Nietzsche proclaimed God dead, Sartre put existence over essence. Now, if we are reasonable people, we believe that the mind dies with body, and all we are is lost the instant there is death. The mark of a modern mind is to believe, really have unblemished faith, in death, is it not?

We are the first age in history to believe in death as the final destination, the ultimate ending. Every era before us believed in an underworld, afterlife, and so on. But death defines us. You only live once, live for the moment, and so on. We are all trying to grab a little more life, at any cost, any price, before this moment of death, because it is the end. We have become obsessed with death, paranoid about ending. It is the monster we see lurking in every shadow. And perhaps that is why we have forgotten how to live nobly, courageously, wisely.

But it’s time for us let the myth of death as annihilation, ultimate ending, go. Because now we can be reasonably certain that all it is is a myth.

At the most basic level, we are beginning to understand that reality is atemporal, acausal, and nonlocal. That is, time and space do not really exist. They are just phenomena, not the fabric. If time and space do not really exist, then neither do cause and effect. How can death exist if there is no cause and effect? Death is an effect, right? It can only happen to what is caused. But if being is not caused, then neither can there be any such effect as death.

I know. That’s abstract. So let’s put it another way. Two particles can be at opposite ends of the universe, and still know what each other are doing instantaneously. They can be in two places at once, and pop in and out of existence. How can this be? It contradicts everything that we think is real.

There’s really just one way in which this can be. The universe is not dead matter as we think of it. Everything is aware. Every single particle is in a field of awareness. That field is the fabric of being, not time and space. That is the only way that two separate fundamental things can somehow instantly “know” about one another’s existence and state, right?

If everything is aware, then how can anything die? It is truer to say that everything is always alive, and what lives merely passes through different forms on a journey in being in a field of awareness.

Every particle is in a field of awareness. But if a particle can pop in and out of existence, then there is really no particle at all, right? There is just the field of awareness, which is changing perspective. It is our subjective perception that creates the illusion of the particle. In reality, the field and the particles are one, unified, like waves on an ocean.

If all is one in this field of awareness, then there is no annihilation, is there? Like we see the particle that pops in and out of existence, so we see ourselves. The body is a physical particle, the sense of “I”. The self is a mental particle, the thought of “I”. But that is just a matter of perspective limited to time and space. In reality, there is no particle popping in or out, just the field’s awareness of itself shifting. Nothing is created or uncreated.

The wave doesn’t see the ocean. All it knows is rising and falling. But if you ask it where it begins and ends, it can’t really say. We are part of the field of awareness.

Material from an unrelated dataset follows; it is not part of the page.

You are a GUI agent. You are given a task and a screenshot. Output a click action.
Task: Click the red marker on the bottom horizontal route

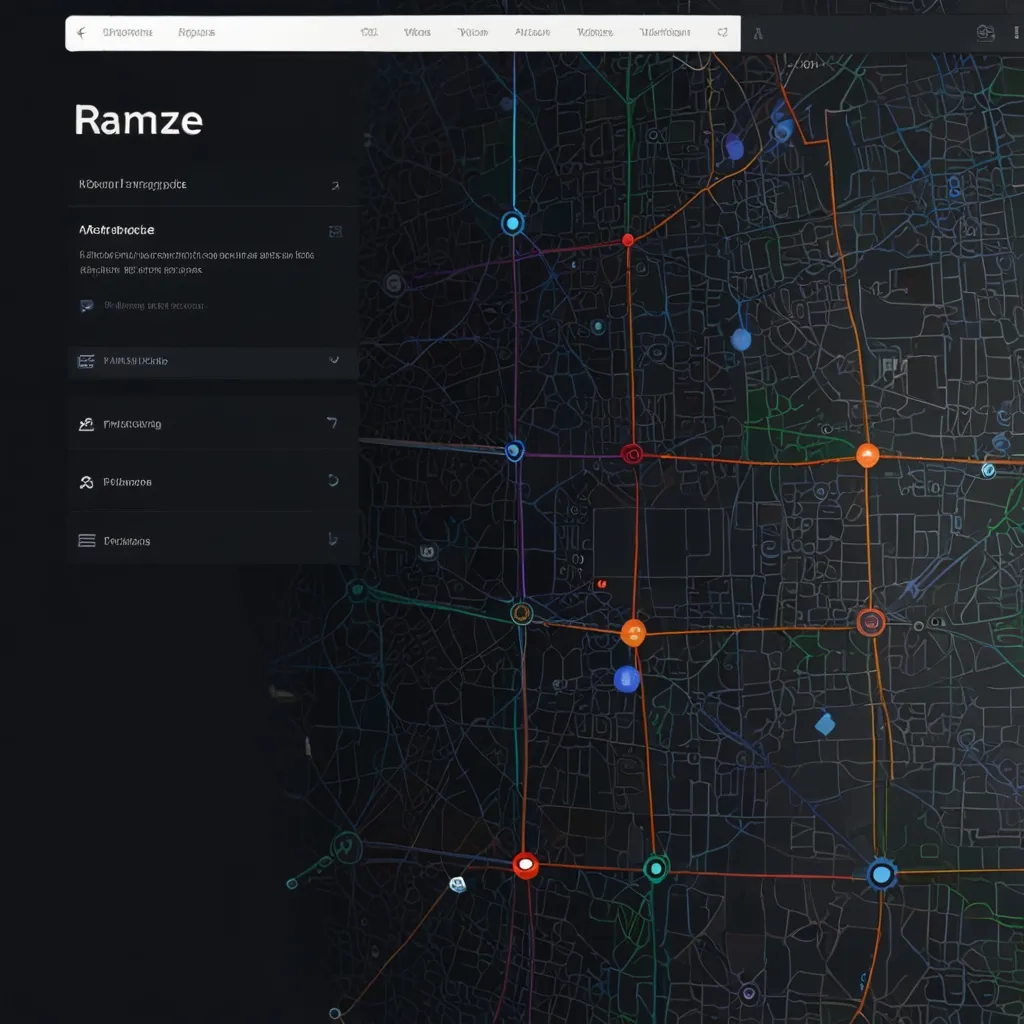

But like the wave, our own subjectivity limits our perception of it.

So death is a myth in this universal sense. But what about the personal one? You are probably concerned with the simplest question. What happens to “I”, the self, all the memories and emotions that thoughts you’ve accumulated, in this little life?

If time and space do not really exist, and everything is aware, then what are they? They are not just bits of electricity in the mind. Rather, they are the fundamental reality. So the answer is nothing “happens” to them. They are what is really happening. They are not composed, so they cannot be decomposed.

It is better to say that they are simply absorbed. Just as the wave falls back into the ocean. The ocean is pure awareness. You are little awareness. When you fall back into the ocean, then these awarenesses will meet. That meeting will probably feel a little bit like love, the sense of surrender of self that you feel when you are truly one with someone else.

And that is the purpose, the final cause, of being.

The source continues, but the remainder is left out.